Os indígenas, os agricultores marginalizados, aprendem o valor do voto, afirma Sergio Ramírez. "E ambos os fenômenos, sentido de soberania e força popular emergente, são ferramentas de um bom futuro." Expressões de uma democracia que se deve cuidar, incentivar e potencializar, opina o autor cubano Pedro Juan Gutiérrez: "Além de manter as liberdades de expressão, reduzir a repressão, e que a Europa tenha um papel importante, enquanto a Espanha deveria ser nosso cordão umbilical". A democracia como grande valor em ascensão também é o que resgata Ángeles Mastretta. Ela espera que os novos governos acabem com o caciquismo e a corrupção como via para atacar a miséria. Diz que, diante das críticas ou da desconfiança que alguns governos possam estar levantando, "os povos não são idiotas, e se se enganarem consertarão. Em todo caso, são donos de seu destino".

A América Latina vive uma crise no processo de integração, segundo a escritora Ana Maria Machado, membro da Academia Brasileira de Letras. "As políticas de pactos associativos são incompatíveis com o retrocesso e a regressão representados pelas políticas populistas. Estas, demagogicamente, dão prioridade à retórica vazia e sonora. E só podem se manter devido à ignorância, à educação precária e à falta de leitura da população. Somos membros de sociedades em que a educação nos foi recusada por muito tempo, e até se negou o voto aos analfabetos.
Avançamos com a ampliação do universo de eleitores. Mas a educação ainda demora." Seu compatriota Cristovam Buarque vê o futuro em garantir educação para todas as crianças.

E levar em conta palavras como as da mexicana Bárbara Jacobs: "Reconhecer que não são intrínsecas, próprias, naturais ou sine qua non as desvantagens que sofro por ser mulher; por ser mulher e escritora; por ser mulher, escritora e mexicana no país dos machos por excelência; dos homens e escritores; dos homens escritores mexicanos me sensibilizei a reconhecer que não são intrínsecas, próprias, naturais ou sine qua non as desvantagens que sofrem os mexicanos, que apesar de ser homens nem tiveram as vantagens que eu tive apesar de ser mulher.
Alimentação, casa, trabalho, educação, acesso a tratamentos de saúde".

O cineasta Javier Corcuera reconhece que a integração entre os países não é real, mas começa a falar de algo: "Não há uma saída nacional para os problemas do continente, só saídas nas quais nos ajudemos uns aos outros.
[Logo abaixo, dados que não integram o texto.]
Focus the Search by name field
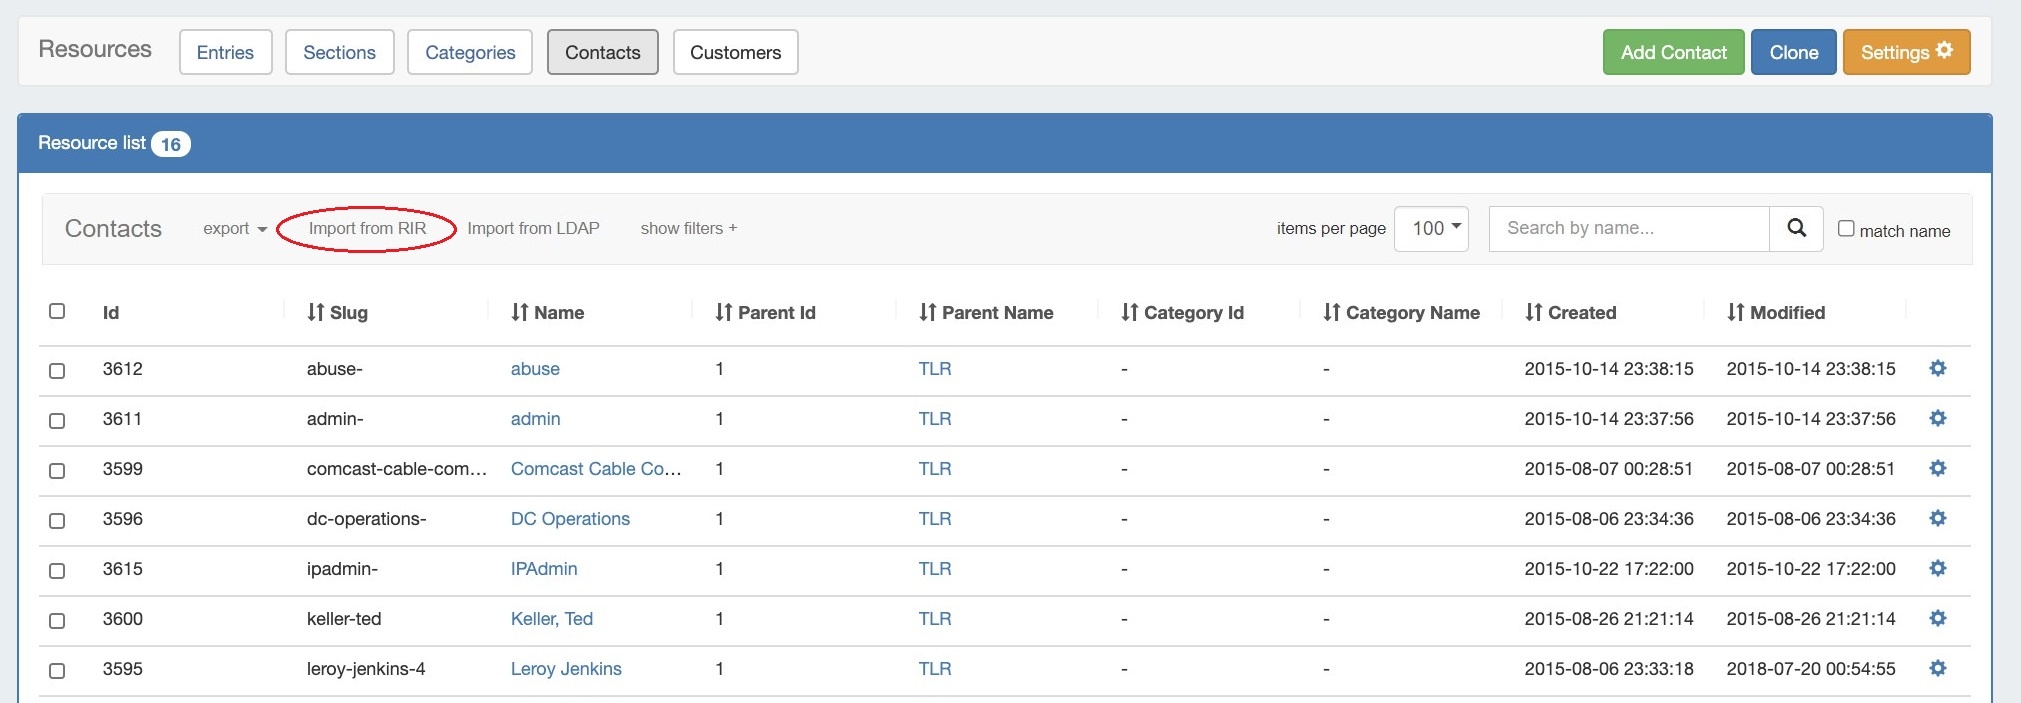 point(1628,229)
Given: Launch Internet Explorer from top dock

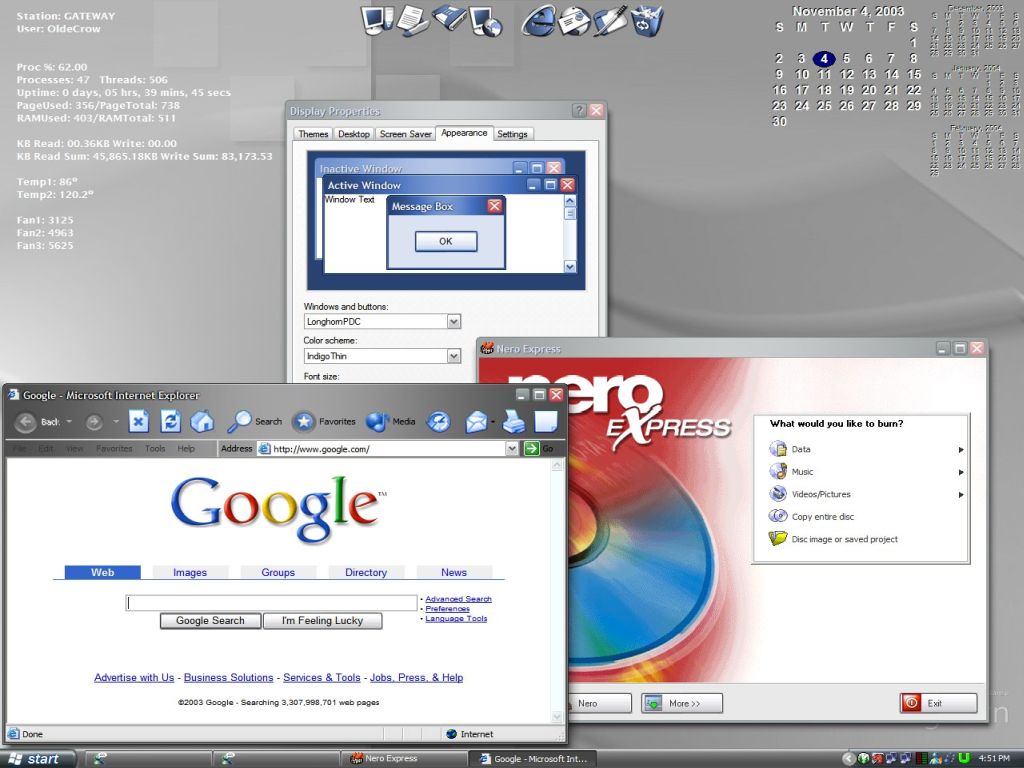Looking at the screenshot, I should tap(539, 20).
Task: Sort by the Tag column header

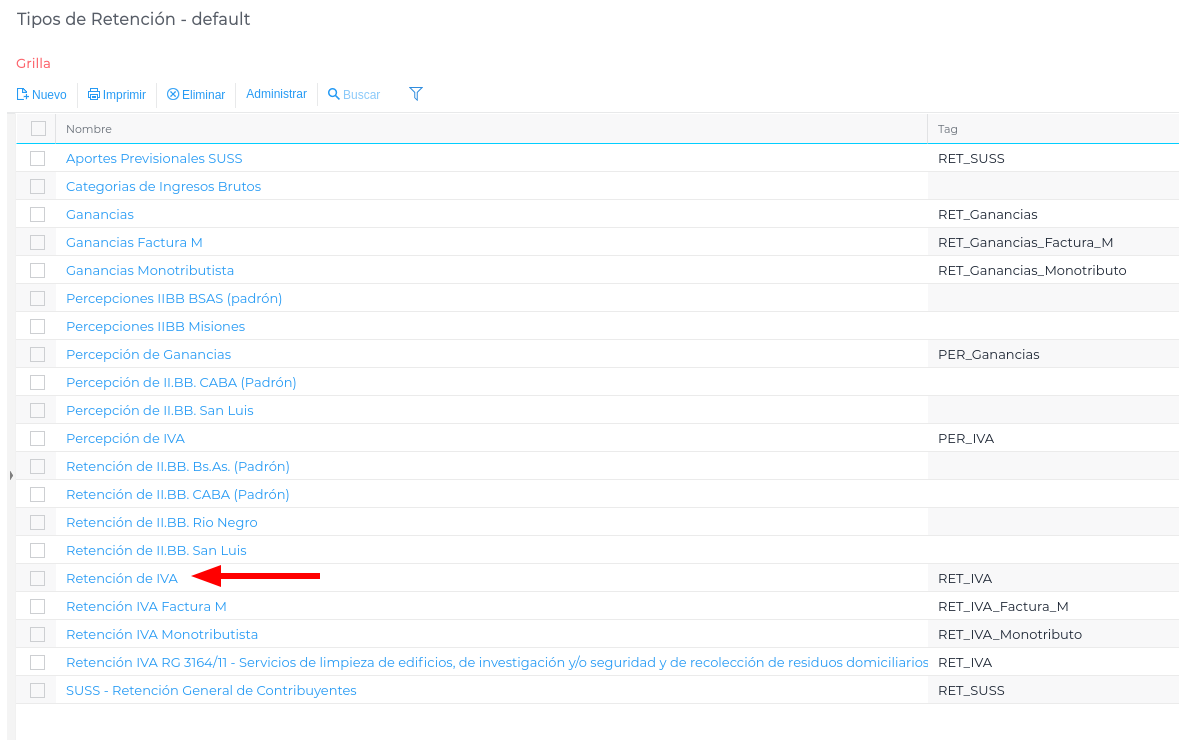Action: coord(948,129)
Saídas continentais para problemas nacionais". E para que essas energias não diminuam Eduardo Galeano pede para "lutar contra a cultura da impotência, essa herança colonial que nos impede de voar com nossas próprias asas, e contra a ditadura do medo, que em nome do realismo nos impõe a resignação. E também lutar contra a terrível tradição que divorcia a palavra do ato".